Among the plug-ins named were SEMRush Rank and PI Rank, which phone home to “rank.trellian.com” over HTTP, as well as Browsec VPN, which calls down an unprotected link when a user removes the extension. Two Microsoft-branded new-tab replacements also sent their telemetry through unencrypted channels, and, perhaps most startling, the DualSafe Password Manager chatted with its analytics server in clear text—hardly the behavior users expect from software marketed as a security tool.

Secrets Hidden in JavaScript Source

The story did not end with insecure traffic. Symantec’s scan also uncovered a second, more subtle risk: hard-coded credentials sitting in the public JavaScript files shipped with several extensions. These baked-in secrets ranged from Google Analytics tokens to Microsoft Azure keys and even Amazon Web Services credentials—all placed directly in code that any motivated attacker could inspect with a simple browser DevTools window.

Why does that matter? An exposed key for Google’s Analytics platform, for instance, would let a prankster or rival developer fire thousands of bogus events at the tracking endpoint, skewing a company’s marketing dashboard and making genuine user patterns impossible to read. An AWS key tied to S3, meanwhile, could let a malicious actor store contraband files—pirated movies, malware, worse—inside the developer’s own cloud bucket while the rightful owner got stuck with the bill.

Extensions cited in this category included Online Security & Privacy, AVG Online Security, Speed Dial [FVD], and SellerSprite. Another plug-in, Equatio – Math Made Digital, shipped with an Azure speech-recognition key. Screenshot utilities, grammar checkers, crypto wallets, and even a travel-planning helper were all caught exposing some form of secret. According to Guo, a library called InboxSDK carried within the Antidote Connector plug-in exposes credentials as well, and more than ninety other extensions rely on that same toolkit.

What the Risks Look Like in the Real World

Leakage of usernames or passwords did not turn up in the tests, but that should not lull anyone into complacency. Plain-text telemetry can be pieced together to build a profile of where a person works, which news sources they prefer, how often they log in, and what browser they favor—information ripe for spear-phishing or social-engineering stunts. Worse, if an attacker can tamper with the data in transit, they could inject commands or malicious links that ride the legitimate HTTP request straight back to the extension and, potentially, the user’s machine.

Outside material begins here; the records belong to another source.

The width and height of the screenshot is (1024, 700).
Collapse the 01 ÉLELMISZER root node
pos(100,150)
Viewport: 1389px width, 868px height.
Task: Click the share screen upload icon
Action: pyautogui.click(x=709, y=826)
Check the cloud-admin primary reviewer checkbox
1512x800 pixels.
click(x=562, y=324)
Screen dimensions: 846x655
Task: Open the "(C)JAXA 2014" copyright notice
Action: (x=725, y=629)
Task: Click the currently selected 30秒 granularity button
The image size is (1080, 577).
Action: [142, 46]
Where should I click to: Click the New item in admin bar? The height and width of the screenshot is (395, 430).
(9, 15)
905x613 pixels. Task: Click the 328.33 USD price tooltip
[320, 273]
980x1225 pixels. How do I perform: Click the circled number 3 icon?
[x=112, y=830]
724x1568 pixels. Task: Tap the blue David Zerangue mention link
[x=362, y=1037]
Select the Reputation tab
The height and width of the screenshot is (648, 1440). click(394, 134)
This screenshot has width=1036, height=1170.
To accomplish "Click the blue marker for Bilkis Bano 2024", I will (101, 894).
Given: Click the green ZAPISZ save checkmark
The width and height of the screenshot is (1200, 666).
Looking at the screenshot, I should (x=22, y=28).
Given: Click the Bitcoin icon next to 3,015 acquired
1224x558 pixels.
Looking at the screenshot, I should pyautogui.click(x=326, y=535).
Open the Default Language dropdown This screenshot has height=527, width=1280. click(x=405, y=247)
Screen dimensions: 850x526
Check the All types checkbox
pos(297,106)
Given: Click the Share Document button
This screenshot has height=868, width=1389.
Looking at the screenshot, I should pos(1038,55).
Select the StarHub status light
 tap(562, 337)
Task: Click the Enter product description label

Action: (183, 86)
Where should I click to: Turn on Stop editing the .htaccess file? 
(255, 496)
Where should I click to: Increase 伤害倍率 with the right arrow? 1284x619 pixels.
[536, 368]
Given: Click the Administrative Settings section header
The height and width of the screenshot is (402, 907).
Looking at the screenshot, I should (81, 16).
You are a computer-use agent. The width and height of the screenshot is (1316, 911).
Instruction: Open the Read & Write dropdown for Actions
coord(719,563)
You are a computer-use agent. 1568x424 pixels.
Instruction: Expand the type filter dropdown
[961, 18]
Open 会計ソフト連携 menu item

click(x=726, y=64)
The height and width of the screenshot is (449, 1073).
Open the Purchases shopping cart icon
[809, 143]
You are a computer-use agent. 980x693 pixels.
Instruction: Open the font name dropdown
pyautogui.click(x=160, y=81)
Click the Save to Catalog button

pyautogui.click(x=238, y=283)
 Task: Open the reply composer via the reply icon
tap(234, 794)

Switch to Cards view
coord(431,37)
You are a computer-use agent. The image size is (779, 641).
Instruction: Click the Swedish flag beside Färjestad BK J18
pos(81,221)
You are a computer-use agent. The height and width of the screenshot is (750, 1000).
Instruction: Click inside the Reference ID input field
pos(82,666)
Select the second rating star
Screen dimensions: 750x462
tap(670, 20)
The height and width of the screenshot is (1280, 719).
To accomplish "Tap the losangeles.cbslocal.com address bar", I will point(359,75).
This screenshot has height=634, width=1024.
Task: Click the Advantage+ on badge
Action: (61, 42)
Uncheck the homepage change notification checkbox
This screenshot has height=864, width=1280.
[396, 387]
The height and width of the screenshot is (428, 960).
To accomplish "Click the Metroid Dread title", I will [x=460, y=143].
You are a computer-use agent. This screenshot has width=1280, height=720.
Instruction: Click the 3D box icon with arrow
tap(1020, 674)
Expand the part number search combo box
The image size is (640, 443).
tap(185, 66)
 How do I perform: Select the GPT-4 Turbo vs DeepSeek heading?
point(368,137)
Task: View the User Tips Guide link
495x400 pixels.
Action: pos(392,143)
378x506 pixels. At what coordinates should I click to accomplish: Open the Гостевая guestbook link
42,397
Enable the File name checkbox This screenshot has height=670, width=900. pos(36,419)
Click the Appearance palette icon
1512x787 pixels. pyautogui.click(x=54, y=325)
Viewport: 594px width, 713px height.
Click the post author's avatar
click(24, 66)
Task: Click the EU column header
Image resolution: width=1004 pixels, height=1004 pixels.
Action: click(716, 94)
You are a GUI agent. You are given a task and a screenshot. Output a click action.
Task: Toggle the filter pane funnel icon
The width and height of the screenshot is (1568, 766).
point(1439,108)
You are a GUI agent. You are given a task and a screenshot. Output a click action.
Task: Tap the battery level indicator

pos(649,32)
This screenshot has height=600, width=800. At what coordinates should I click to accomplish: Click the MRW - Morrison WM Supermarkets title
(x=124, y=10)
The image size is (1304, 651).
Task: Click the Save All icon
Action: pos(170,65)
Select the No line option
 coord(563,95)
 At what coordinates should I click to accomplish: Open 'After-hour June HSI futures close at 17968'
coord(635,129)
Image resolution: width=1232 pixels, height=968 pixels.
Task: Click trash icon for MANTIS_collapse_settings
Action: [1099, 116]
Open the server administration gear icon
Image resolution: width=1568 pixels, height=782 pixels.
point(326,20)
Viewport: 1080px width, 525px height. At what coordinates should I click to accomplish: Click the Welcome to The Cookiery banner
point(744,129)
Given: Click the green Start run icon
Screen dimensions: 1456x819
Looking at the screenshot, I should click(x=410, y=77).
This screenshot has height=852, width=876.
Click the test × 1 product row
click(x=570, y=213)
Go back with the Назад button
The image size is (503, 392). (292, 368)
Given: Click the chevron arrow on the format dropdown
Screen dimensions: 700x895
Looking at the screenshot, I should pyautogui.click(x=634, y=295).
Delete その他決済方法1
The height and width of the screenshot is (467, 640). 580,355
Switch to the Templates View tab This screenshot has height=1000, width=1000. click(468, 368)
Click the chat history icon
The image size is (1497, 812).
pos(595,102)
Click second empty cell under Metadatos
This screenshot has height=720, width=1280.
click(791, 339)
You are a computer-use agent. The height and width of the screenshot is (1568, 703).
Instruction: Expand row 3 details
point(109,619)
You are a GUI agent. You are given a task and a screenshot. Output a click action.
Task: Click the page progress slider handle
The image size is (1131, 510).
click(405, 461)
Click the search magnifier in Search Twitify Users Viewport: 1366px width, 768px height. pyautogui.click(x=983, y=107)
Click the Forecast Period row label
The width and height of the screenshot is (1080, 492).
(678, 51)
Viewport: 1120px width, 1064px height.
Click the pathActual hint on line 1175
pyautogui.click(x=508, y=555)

The embedded-secret issue is equally troubling. Cloud providers typically charge per request, per gigabyte stored, or per second of compute time. A leaked key lets a criminal drive those usage numbers sky-high, leaving the developer, or sometimes the company that employs them, with a hefty bill or an account suspension. In the cryptocurrency space, a captured key could even be used to spoof transaction orders, placing real money—or tokens representing real money—at risk.

Advice for Developers and Anyone Who Installs Extensions

Guo’s prescription is straightforward: always send data over HTTPS, never hide credentials in client-side code, and rotate any token that does leak as quickly as possible. Secrets belong on a locked-down server, preferably behind a dedicated secrets-management service, not in a JavaScript file shipped to millions of browsers.

For everyday users, the safest move is to uninstall the affected extensions until updates arrive. Popularity or a household brand name does not guarantee sound security practices, as this report makes clear. Before adding any new tool to Chrome—or any browser—take a minute to skim the reviews, glance at the developer’s website, and, if you are technically inclined, inspect the network traffic in your browser’s developer panel. If you spot HTTP where HTTPS should be, steer clear.

A Reminder That Convenience Still Needs Caution

Browser extensions are small, easy to install, and often free, which makes them irresistible for boosting productivity, blocking ads, or checking a website’s search-engine rank. But each one is a miniature piece of software with its own privileges and responsibilities. As Symantec’s findings emphasize, even well-known plug-ins with hundreds of thousands of downloads can harbor basic, avoidable mistakes. Until developers close those gaps, the burden falls on users to stay alert, keep their add-ons up to date, and, when in doubt, hit “Remove” before a silent eavesdropper does something they will regret.